If you’ve been to a charitable event, a school fete, village party or fundraising event of some kind, you will most likely have taken part in a popular, fairly cheap gambling activity known as a “raffle”.
What is a raffle?
Raffles are competitions of luck and chance. You can buy as many tickets as you like, and whilst there’s always the probability that you’ll win a prize, there is never a 100% guarantee- sometimes, this can lead to participants buying large amounts of tickets in a desperate attempt to come away with at least one prize!
Prizes in a raffle can vary, and there can be anything from three prizes up to bigger numbers such as 50, or even 100, depending on the size of the event the raffle is being hosted at. Whilst most prizes will be your average box of chocolates, cuddly toy, cheap perfume or a soap set, most raffles make sure to throw in some bogus prizes, such as a pair of socks, and some larger, more desirable prizes to attract people to participate in the gamble, such as a bottle of expensive champagne, a day trip to a spa or even a holiday! Again, the range of prizes can be very extensive and all depends on the size and style of the event.
How do you win?
So how do you win anything in a raffle? It is fairly simple in method but the end result is totally out of your control. Prizes are labelled up at random and tickets with matching numbers are thrown into a container, along with numbers not attached to a prize, for participants to pull out. If you pull out a ticket that matches the number on one of the prizes, you’re a winner! If not…well, you’ve given money to a good cause, so that’s your good deed of the year done! As the game is down to pure luck, many raffles will sell tickets in bulk for discounted prices e.g. 10 tickets for £1.00 or 20 tickets for £1.50. This encourages participants to purchase more tickets in order to have a better chance at winning a prize- nobody likes to go home empty handed!

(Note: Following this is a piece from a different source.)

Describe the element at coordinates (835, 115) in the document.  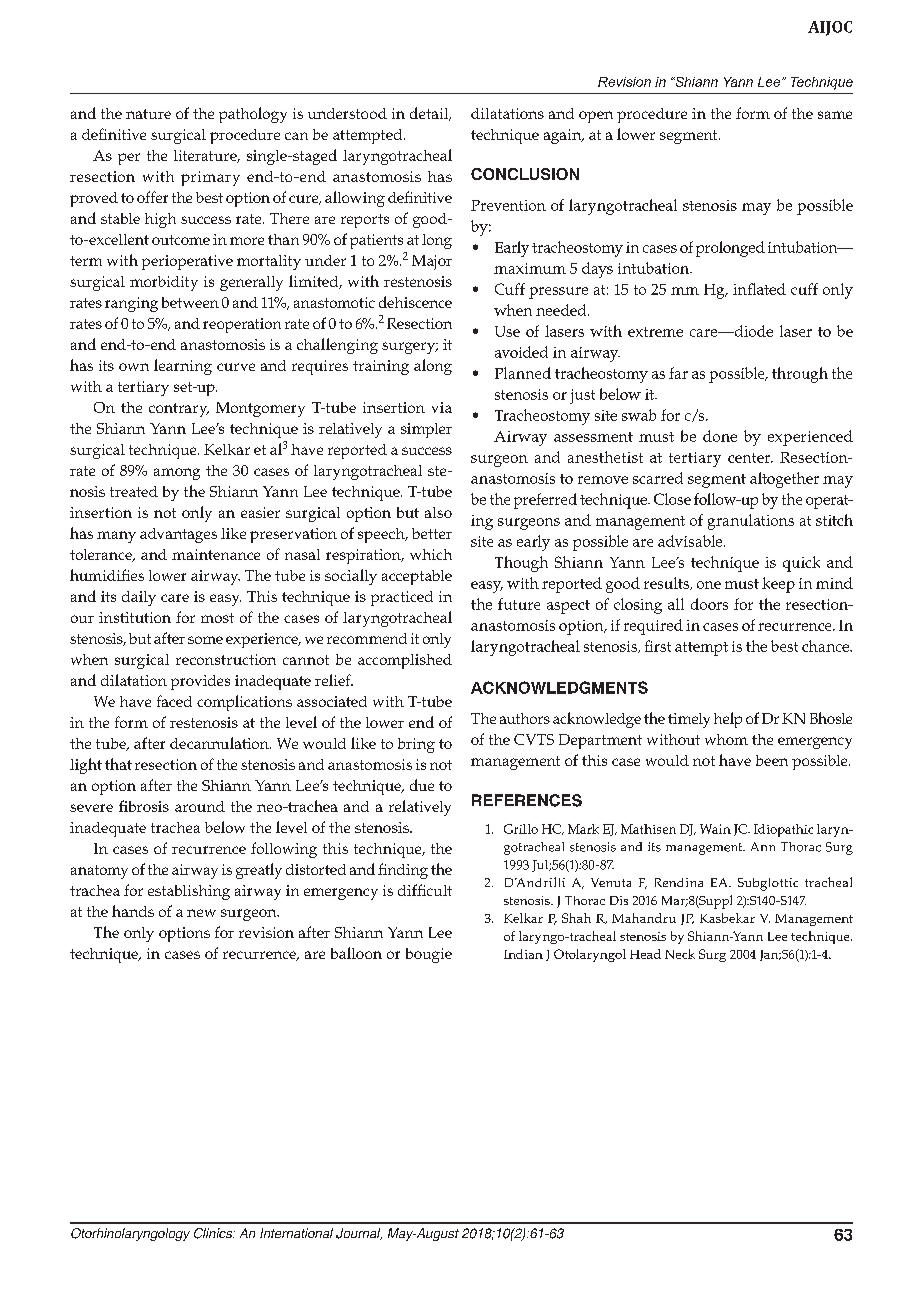
I see `same` at that location.
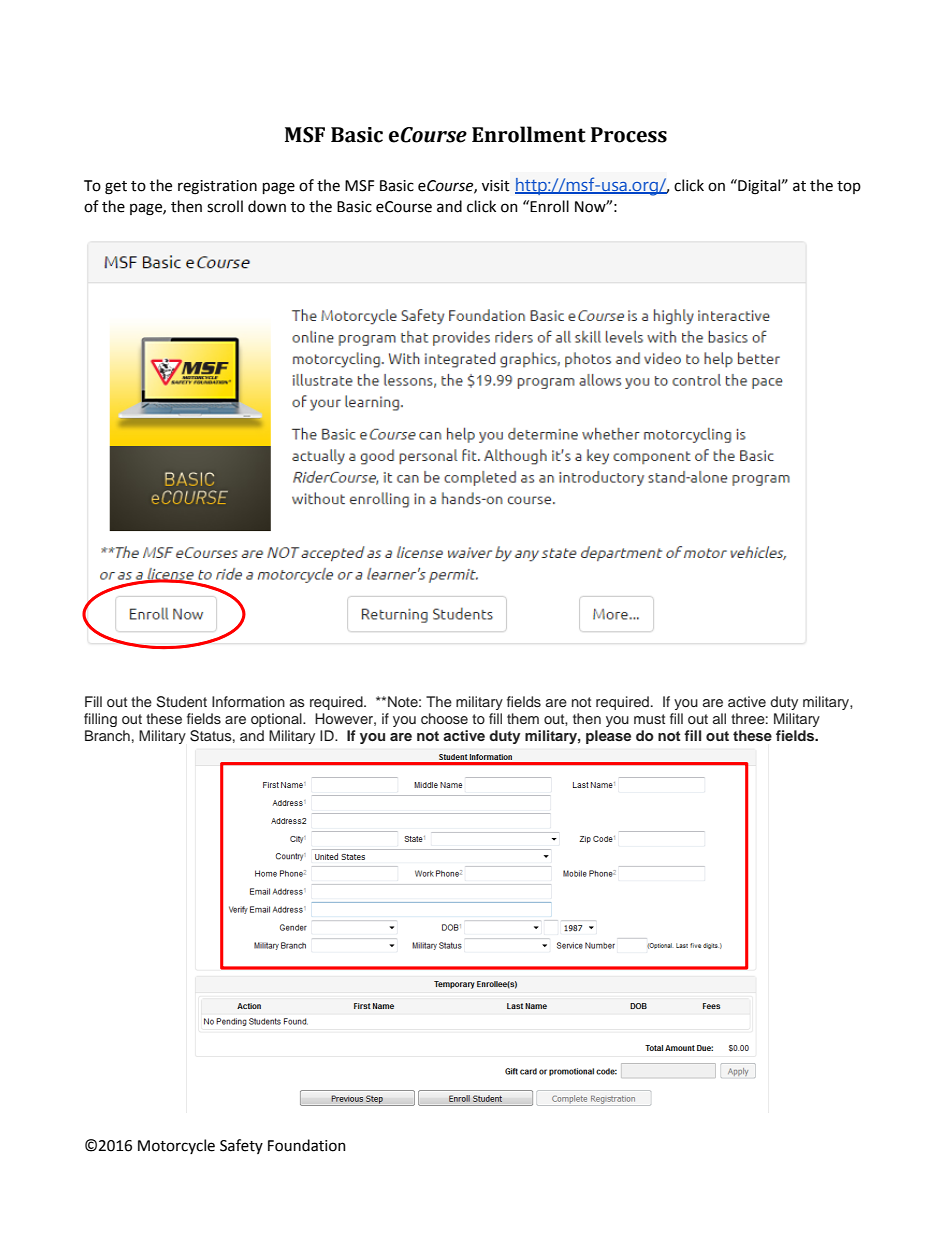  What do you see at coordinates (444, 718) in the screenshot?
I see `choose` at bounding box center [444, 718].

Raffles aren’t just a fun gambling game for the English- they occur all over the world, with each country often putting their own edge on the game. In Italy, raffles are called ‘Tombolas’. Tombola’s happen around Christmas time as part of the festive celebrations, and all the prizes to be won have a religious value relating to the beliefs of the Italians. Tombola’s have made their way over to England, but the name has been replaced with well known gambling games of today, such as raffle and bingo. Additionally, raffle’s are also popular in Australia, but rather than having a variety of prizes, they opt for ‘meat raffles’, where participants can win a variety of meats and sea foods.
Alternative to the traditional raffle that most of us will know and love, there are other styles of raffle, including a Private Raffle. Legalities are very firm on raffles, particularly on private raffles, and these may only occur when there is permission for one to be held. Private raffle’s are used to sell on expensive items such as a large amount of land, a boat, a private jet or a fancy property.
Be them private raffles, meat raffles or raffles in order to raise money for a good cause, they’re all about having fun, taking a gamble and seeing if luck is on your side! No one has control over the results…it is, quite literally, luck of the draw!